Bush estimated that the amount of information at the time was so large that it was hard or even impossible to approach. Bush is not the first person to document such a worry about the development considering more and more information. Roger Bacon, Samuel Johnson och Konrad Geßner worte in their work Bibliotheca Universalis in 1545 a warning about “confusing and harmful abundance of books” (They also discussed strategies on how not to be stressed about this fenomenon – an issue still discussed).
Bosh also shows a fascination over the possibilities that new technology, in his case microfilm, provides in its ability to compress information. He exemplifies by stating that the entire Encyclopedia Britannica as microfilm would fit into a box of matches. The article is written before the knowledge about digitalization existed and Bush discussion about the possibilities with information storage and retrieval in an effective way return in other literature, among others concerning data and Internet development. Consider how much information we today can store in a USB powered flash storage memory.
It´s an interesting thought to consider how Claude Shannon at the age of 32 published a scientific report titled “A Mathematical Theory of Communication” in 1948 introducing a measurement of information we still use. Shannon had the goal to find this measurement and introduced the concept of the Bit. The bit, or databit, is the smallest representation of a number or an logical unit in digital technology and is represented by a zero or a one.

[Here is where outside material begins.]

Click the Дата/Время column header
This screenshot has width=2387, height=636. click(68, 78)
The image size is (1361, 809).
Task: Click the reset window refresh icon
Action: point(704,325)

It´s possible to reflect on Bush´s way of thinking would have been influenced by Shannons ideas on how to describe information and digitalization. How would the article “As we may think” developed in that case?
This is also an example on the problems Bush addresses. Knowledge and scientific creations were not available for those who wanted to read them. There was a time lag which depended on that the information was published on paper, distances between for example Europe and the America resulted in that information, ideas, results and people took its time to spread. Today the spread of information is almost instant, even though people still tend to move slower.